What you are asked to do> Turn every line of the items below into a JSON list of strings, one string per line. Omit blank lines.

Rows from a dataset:
+-------+

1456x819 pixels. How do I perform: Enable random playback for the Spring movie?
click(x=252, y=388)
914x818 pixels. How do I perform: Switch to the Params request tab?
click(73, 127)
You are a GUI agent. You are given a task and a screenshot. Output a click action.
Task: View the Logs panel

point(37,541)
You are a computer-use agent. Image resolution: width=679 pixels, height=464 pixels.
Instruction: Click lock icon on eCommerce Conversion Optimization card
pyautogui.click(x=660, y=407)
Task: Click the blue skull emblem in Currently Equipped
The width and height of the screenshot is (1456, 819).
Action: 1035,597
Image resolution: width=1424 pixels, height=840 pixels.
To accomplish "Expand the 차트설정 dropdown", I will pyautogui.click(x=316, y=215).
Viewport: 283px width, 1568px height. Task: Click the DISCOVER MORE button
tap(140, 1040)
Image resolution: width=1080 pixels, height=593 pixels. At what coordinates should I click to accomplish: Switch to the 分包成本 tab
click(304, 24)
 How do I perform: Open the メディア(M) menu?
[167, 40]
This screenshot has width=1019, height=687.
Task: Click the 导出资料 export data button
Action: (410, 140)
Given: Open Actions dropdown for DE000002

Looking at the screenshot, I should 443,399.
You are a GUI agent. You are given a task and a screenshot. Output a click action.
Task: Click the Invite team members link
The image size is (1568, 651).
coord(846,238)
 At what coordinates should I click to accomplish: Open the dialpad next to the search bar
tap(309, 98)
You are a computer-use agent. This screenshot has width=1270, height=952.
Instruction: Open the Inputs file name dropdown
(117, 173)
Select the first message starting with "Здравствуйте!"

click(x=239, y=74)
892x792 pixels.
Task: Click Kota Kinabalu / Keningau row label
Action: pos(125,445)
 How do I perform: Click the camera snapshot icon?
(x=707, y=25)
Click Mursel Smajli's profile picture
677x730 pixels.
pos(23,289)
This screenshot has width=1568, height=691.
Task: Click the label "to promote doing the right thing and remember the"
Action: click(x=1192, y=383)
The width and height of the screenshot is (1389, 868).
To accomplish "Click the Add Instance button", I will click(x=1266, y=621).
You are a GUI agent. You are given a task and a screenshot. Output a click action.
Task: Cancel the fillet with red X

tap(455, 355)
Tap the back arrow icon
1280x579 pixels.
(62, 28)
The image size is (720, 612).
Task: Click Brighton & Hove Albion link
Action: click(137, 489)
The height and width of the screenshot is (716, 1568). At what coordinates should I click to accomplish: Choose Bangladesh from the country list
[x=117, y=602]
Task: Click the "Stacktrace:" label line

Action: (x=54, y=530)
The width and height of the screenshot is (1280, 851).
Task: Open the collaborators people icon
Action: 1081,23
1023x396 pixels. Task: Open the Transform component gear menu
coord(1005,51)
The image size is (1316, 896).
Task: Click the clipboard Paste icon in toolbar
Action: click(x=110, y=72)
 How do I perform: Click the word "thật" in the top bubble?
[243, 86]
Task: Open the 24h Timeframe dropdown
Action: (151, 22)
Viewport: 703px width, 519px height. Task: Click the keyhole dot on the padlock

+-------+

In response>
[
  "1456x819 pixels. How do I perform: Enable random playback for the Spring movie?",
  "click(x=252, y=388)",
  "914x818 pixels. How do I perform: Switch to the Params request tab?",
  "click(73, 127)",
  "You are a GUI agent. You are given a task and a screenshot. Output a click action.",
  "Task: View the Logs panel",
  "point(37,541)",
  "You are a computer-use agent. Image resolution: width=679 pixels, height=464 pixels.",
  "Instruction: Click lock icon on eCommerce Conversion Optimization card",
  "pyautogui.click(x=660, y=407)",
  "Task: Click the blue skull emblem in Currently Equipped",
  "The width and height of the screenshot is (1456, 819).",
  "Action: 1035,597",
  "Image resolution: width=1424 pixels, height=840 pixels.",
  "To accomplish \"Expand the 차트설정 dropdown\", I will pyautogui.click(x=316, y=215).",
  "Viewport: 283px width, 1568px height. Task: Click the DISCOVER MORE button",
  "tap(140, 1040)",
  "Image resolution: width=1080 pixels, height=593 pixels. At what coordinates should I click to accomplish: Switch to the 分包成本 tab",
  "click(304, 24)",
  " How do I perform: Open the メディア(M) menu?",
  "[167, 40]",
  "This screenshot has width=1019, height=687.",
  "Task: Click the 导出资料 export data button",
  "Action: (410, 140)",
  "Given: Open Actions dropdown for DE000002",
  "Looking at the screenshot, I should 443,399.",
  "You are a GUI agent. You are given a task and a screenshot. Output a click action.",
  "Task: Click the Invite team members link",
  "The image size is (1568, 651).",
  "coord(846,238)",
  " At what coordinates should I click to accomplish: Open the dialpad next to the search bar",
  "tap(309, 98)",
  "You are a computer-use agent. This screenshot has width=1270, height=952.",
  "Instruction: Open the Inputs file name dropdown",
  "(117, 173)",
  "Select the first message starting with \"Здравствуйте!\"",
  "click(x=239, y=74)",
  "892x792 pixels.",
  "Task: Click Kota Kinabalu / Keningau row label",
  "Action: pos(125,445)",
  " How do I perform: Click the camera snapshot icon?",
  "(x=707, y=25)",
  "Click Mursel Smajli's profile picture",
  "677x730 pixels.",
  "pos(23,289)",
  "This screenshot has width=1568, height=691.",
  "Task: Click the label \"to promote doing the right thing and remember the\"",
  "Action: click(x=1192, y=383)",
  "The width and height of the screenshot is (1389, 868).",
  "To accomplish \"Click the Add Instance button\", I will click(x=1266, y=621).",
  "You are a GUI agent. You are given a task and a screenshot. Output a click action.",
  "Task: Cancel the fillet with red X",
  "tap(455, 355)",
  "Tap the back arrow icon",
  "1280x579 pixels.",
  "(62, 28)",
  "The image size is (720, 612).",
  "Task: Click Brighton & Hove Albion link",
  "Action: click(137, 489)",
  "The height and width of the screenshot is (716, 1568). At what coordinates should I click to accomplish: Choose Bangladesh from the country list",
  "[x=117, y=602]",
  "Task: Click the \"Stacktrace:\" label line",
  "Action: (x=54, y=530)",
  "The width and height of the screenshot is (1280, 851).",
  "Task: Open the collaborators people icon",
  "Action: 1081,23",
  "1023x396 pixels. Task: Open the Transform component gear menu",
  "coord(1005,51)",
  "The image size is (1316, 896).",
  "Task: Click the clipboard Paste icon in toolbar",
  "Action: click(x=110, y=72)",
  " How do I perform: Click the word \"thật\" in the top bubble?",
  "[243, 86]",
  "Task: Open the 24h Timeframe dropdown",
  "Action: (151, 22)",
  "Viewport: 703px width, 519px height. Task: Click the keyhole dot on the padlock"
]